* What you have to do *
Please repeat word for word the part of the perinatal network abstract that begins at the words "136 A COLLABORATIVE" and stops after "Handout (122.1 kB)".

* Text segment *

136 A COLLABORATIVE WIDE-AREA NETWORK FOR PERINATAL CARE

Wednesday, January 25, 2012
Gracia Ballroom (The Cosmopolitan)
Ronda McPhail, BSN, RN , Labor and Delivery, Providence Holy Cross Medical Center, Mission Hills, CA
Sherri Mendelson, PhD, RNC, CNS , Magnet, Providence Holy Cross Medical Center, Mission Hills, CA

Handout (122.1 kB)

Purpose:
A 5 hospital region standardizes perinatal documentation by operating on one server (WAN)for Labor & Delivery; Mother/Baby; and NICU, while a Regional team (Clinical/IT) maintains operational integrity and change management for the proprietary system to standardize documentation.

Significance:
This process and outcome have enhanced communication, collegiality and ability to collect meaninful data which will enhance our ability fot quality improvement and reporting the up-coming Joint Commission perinatal core measures

Strategy and Implementation:
Addressed the need to steward Providence's resources and bridge the gap that existed between the information technology department and nursing. A gap analysis indicated that Southern California Regional Perinatal Collaborative (January, 2009) : Specialty EMR system not being used to its fullest capacity. Site tailorable allows for immediate changes in the system as new regulations occur. Parallel efforts of both the IT and Perinatal Nursing departments were needed to improve and standardize the computer documentation process. A full gap analysis of documentation systems and a cost analysis were completed. Financial support was obtained administratively followed by determination of algorithms and building a team of IT and Nursing. Project Management team included IT, Clinical & Vendor representation. Steering Committee Structure was developed.

* Dataset records *

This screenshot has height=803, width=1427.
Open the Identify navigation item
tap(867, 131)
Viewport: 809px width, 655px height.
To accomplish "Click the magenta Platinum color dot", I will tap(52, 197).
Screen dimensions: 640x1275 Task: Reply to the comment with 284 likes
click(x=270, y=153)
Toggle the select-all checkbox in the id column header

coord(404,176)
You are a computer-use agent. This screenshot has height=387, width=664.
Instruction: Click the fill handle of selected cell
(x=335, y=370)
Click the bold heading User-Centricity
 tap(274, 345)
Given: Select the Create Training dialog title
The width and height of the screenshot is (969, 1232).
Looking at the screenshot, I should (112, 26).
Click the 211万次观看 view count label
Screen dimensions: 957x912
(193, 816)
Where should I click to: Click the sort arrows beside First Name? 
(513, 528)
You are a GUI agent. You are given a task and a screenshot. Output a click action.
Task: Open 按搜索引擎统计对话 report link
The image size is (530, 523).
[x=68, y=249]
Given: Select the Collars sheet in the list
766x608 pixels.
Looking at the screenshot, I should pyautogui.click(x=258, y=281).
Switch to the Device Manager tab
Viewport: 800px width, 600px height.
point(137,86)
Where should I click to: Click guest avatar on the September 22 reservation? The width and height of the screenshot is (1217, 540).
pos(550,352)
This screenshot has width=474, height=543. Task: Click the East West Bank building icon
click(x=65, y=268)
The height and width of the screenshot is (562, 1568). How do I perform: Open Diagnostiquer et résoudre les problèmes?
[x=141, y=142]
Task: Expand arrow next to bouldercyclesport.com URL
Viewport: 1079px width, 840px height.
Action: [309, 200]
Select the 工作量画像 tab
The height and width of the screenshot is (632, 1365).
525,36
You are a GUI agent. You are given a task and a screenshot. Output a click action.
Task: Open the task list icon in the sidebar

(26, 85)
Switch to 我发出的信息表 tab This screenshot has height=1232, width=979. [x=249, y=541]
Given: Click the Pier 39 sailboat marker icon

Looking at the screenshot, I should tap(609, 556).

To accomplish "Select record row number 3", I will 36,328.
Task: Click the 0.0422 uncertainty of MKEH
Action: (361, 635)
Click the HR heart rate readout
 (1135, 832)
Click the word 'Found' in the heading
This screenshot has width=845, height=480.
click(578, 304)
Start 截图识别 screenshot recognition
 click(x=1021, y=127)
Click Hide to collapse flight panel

* Final answer *
136 A COLLABORATIVE WIDE-AREA NETWORK FOR PERINATAL CARE

Wednesday, January 25, 2012
Gracia Ballroom (The Cosmopolitan)
Ronda McPhail, BSN, RN , Labor and Delivery, Providence Holy Cross Medical Center, Mission Hills, CA
Sherri Mendelson, PhD, RNC, CNS , Magnet, Providence Holy Cross Medical Center, Mission Hills, CA

Handout (122.1 kB)